Written task
Update the material by replacing every "icon" with "symbol" and leaving everything else unchanged.

Element and text position data
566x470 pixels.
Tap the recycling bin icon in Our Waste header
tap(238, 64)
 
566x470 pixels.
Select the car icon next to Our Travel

Problem solution
566x470 pixels.
Tap the recycling bin symbol in Our Waste header
tap(238, 64)
 
566x470 pixels.
Select the car symbol next to Our Travel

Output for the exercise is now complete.